== Supplied material ==

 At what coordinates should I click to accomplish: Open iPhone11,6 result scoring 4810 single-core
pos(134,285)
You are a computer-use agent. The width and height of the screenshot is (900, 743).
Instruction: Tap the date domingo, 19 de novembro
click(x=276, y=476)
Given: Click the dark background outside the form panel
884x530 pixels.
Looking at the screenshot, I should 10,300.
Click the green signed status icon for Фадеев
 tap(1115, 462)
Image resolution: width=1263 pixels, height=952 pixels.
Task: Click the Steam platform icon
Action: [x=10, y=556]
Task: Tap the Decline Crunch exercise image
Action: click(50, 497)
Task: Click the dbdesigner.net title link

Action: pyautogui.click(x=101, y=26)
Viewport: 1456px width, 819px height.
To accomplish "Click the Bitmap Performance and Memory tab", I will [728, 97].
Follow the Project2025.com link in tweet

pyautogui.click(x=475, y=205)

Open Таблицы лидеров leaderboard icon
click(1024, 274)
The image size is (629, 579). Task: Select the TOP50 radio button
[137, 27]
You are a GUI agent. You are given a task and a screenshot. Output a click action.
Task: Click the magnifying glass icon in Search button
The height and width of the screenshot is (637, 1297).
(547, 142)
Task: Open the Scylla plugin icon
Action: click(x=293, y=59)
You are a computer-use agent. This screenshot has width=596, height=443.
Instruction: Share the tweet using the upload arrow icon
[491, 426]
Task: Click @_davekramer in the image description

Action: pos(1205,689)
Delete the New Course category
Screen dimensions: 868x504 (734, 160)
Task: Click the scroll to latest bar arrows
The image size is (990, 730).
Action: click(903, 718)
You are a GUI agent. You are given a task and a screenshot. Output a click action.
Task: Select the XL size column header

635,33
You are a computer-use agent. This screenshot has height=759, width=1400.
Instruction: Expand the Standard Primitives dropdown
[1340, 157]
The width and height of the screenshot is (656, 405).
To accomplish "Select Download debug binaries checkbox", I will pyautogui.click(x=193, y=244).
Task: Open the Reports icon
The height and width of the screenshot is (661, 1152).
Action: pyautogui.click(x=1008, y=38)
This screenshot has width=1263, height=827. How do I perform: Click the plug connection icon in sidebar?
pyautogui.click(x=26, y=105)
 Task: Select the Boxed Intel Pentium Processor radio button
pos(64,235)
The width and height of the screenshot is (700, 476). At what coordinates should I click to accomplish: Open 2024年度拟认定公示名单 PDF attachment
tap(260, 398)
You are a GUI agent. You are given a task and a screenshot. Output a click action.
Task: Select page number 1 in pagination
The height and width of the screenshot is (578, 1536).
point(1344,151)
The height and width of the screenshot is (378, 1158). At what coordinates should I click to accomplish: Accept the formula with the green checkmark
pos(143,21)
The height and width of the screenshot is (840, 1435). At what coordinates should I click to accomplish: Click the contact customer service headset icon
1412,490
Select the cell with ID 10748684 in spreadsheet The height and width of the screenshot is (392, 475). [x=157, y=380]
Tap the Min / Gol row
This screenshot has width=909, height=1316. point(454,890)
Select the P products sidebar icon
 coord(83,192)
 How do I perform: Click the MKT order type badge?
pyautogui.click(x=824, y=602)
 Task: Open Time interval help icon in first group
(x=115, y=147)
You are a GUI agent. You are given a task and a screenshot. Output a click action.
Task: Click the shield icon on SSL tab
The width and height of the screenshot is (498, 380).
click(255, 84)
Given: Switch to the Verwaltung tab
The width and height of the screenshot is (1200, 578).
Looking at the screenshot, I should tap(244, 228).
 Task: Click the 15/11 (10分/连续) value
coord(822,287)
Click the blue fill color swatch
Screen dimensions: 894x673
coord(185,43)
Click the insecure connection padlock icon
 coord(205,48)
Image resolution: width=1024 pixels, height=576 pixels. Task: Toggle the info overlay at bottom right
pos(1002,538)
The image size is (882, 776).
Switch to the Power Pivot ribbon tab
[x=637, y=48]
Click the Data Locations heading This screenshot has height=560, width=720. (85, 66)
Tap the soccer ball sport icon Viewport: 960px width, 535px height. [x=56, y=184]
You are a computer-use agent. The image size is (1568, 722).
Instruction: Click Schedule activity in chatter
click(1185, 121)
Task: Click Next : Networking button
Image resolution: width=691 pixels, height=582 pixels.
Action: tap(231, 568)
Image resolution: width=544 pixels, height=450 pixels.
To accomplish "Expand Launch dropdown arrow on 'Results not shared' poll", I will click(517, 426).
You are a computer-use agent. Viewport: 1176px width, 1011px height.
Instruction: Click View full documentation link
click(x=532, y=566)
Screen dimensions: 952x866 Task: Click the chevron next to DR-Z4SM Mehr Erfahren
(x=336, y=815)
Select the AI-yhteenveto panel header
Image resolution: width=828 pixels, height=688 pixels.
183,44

===

Task directions: Retype the records above, but only those lines that fall between the line containing "Delete the New Course category" and the line containing "has height=759, width=1400.", with both of those lines included, exactly as written.

Your response:
Delete the New Course category
Screen dimensions: 868x504 (734, 160)
Task: Click the scroll to latest bar arrows
The image size is (990, 730).
Action: click(903, 718)
You are a GUI agent. You are given a task and a screenshot. Output a click action.
Task: Select the XL size column header

635,33
You are a computer-use agent. This screenshot has height=759, width=1400.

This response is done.